**DATA UNDER STUDY**
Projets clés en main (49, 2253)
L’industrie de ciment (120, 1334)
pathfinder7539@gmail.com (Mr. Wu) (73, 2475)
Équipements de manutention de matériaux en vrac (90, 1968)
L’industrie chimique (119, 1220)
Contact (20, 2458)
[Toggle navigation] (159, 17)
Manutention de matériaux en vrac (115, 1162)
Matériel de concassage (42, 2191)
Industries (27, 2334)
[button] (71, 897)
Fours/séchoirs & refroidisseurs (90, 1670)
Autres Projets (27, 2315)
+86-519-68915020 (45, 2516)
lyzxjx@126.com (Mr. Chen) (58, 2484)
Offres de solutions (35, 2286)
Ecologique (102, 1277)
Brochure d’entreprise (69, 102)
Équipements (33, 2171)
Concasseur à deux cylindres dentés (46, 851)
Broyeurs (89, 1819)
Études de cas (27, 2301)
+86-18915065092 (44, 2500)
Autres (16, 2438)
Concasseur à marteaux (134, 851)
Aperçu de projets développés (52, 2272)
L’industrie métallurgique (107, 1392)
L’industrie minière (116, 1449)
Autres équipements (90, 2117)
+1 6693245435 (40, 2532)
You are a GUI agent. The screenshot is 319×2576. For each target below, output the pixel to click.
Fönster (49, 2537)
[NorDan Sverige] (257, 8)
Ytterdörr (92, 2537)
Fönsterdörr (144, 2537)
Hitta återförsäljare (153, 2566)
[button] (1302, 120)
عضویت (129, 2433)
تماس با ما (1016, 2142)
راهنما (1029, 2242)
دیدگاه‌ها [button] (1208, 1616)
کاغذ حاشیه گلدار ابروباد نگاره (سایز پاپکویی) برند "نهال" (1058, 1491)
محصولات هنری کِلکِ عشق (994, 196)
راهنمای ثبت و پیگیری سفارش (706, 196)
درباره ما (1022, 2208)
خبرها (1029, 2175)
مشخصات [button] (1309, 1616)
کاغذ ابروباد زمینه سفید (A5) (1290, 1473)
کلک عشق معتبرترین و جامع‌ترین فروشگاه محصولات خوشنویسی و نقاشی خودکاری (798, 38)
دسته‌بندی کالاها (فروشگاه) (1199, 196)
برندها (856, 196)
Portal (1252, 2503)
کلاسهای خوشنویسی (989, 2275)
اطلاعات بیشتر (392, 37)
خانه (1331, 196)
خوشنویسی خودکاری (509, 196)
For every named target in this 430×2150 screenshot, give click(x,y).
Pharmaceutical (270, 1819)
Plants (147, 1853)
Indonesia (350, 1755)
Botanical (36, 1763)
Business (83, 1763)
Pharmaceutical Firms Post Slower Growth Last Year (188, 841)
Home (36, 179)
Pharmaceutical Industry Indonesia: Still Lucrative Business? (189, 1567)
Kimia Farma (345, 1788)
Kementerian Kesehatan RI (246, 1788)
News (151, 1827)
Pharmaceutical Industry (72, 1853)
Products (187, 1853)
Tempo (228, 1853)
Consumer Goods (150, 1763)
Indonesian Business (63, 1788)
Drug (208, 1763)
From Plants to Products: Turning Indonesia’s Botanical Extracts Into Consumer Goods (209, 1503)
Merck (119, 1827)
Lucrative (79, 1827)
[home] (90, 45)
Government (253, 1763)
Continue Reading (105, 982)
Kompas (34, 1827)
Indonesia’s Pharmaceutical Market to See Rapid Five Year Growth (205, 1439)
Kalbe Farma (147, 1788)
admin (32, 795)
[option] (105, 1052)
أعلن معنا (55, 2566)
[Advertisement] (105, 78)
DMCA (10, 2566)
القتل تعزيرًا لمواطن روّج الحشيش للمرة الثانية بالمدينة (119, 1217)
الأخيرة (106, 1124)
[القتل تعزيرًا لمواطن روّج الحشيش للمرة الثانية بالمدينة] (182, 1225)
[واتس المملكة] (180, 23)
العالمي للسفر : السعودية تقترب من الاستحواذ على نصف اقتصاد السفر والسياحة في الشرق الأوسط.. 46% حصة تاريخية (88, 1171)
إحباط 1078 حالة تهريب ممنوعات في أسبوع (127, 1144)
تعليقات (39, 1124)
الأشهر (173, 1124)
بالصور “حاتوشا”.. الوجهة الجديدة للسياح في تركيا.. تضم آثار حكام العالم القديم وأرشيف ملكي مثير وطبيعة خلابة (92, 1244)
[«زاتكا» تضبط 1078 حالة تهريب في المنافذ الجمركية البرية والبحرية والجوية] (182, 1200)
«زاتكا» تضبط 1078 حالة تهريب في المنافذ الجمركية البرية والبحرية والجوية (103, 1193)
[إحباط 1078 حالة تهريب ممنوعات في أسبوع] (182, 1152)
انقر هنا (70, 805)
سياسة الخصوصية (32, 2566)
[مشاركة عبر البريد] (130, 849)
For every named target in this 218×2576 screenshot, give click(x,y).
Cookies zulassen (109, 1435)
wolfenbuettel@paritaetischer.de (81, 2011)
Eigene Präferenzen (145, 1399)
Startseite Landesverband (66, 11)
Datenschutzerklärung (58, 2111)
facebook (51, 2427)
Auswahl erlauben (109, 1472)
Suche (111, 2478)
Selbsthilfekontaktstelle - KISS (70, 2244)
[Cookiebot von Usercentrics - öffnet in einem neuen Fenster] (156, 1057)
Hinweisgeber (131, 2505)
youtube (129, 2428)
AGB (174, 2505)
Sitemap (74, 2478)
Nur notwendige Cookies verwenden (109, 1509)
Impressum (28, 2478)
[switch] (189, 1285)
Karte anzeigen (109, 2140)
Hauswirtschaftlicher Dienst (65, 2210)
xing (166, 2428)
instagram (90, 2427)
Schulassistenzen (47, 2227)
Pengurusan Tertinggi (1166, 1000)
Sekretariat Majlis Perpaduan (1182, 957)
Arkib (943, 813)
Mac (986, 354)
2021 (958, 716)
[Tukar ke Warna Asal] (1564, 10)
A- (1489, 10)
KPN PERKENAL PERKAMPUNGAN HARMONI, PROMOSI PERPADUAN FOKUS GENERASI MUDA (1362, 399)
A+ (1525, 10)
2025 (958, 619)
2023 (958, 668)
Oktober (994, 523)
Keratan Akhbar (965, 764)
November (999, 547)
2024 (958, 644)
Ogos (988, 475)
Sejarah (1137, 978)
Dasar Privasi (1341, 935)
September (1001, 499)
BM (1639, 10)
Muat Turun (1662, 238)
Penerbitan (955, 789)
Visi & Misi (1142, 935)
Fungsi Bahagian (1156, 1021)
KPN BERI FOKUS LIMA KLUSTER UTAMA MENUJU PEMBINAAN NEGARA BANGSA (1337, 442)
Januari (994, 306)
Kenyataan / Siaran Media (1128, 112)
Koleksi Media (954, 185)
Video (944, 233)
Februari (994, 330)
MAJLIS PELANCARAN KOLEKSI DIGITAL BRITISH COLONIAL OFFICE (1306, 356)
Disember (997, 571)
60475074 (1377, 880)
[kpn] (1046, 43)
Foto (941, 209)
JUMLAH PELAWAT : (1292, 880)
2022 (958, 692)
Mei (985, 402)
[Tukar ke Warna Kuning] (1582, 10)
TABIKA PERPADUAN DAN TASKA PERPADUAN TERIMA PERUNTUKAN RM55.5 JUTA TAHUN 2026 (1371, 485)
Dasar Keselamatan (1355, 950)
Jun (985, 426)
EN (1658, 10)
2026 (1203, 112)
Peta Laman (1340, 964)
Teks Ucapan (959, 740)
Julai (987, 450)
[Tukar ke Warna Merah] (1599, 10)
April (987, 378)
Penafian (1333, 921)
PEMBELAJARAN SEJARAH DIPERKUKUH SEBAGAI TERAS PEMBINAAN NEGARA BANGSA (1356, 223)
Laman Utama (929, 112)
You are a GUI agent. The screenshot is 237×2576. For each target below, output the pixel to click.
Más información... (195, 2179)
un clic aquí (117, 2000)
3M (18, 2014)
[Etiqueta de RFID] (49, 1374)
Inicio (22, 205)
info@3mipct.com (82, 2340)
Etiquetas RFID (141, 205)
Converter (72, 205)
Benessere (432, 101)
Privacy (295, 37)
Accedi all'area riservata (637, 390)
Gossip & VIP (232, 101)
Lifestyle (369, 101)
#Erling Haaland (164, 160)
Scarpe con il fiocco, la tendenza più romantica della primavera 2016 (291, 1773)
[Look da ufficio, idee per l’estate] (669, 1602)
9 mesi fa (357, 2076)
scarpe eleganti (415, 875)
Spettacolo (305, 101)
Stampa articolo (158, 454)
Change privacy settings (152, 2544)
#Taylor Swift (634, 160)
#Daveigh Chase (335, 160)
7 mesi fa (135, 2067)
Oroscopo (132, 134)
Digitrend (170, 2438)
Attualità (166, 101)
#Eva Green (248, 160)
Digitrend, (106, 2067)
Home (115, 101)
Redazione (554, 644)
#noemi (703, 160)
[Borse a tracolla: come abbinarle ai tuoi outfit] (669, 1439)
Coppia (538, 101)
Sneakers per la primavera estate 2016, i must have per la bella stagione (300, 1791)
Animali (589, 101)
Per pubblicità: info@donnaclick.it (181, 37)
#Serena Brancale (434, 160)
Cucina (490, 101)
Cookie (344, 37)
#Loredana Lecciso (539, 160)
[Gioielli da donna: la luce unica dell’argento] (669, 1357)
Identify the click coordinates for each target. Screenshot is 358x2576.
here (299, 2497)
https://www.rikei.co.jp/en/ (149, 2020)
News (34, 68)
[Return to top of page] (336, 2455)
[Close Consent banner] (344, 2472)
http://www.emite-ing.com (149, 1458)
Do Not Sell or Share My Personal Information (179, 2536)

**EXERCISE**
Find how many lines of the material include the string "تهريب". Nothing but the number should be given.

**EXPECTED ANSWER**
4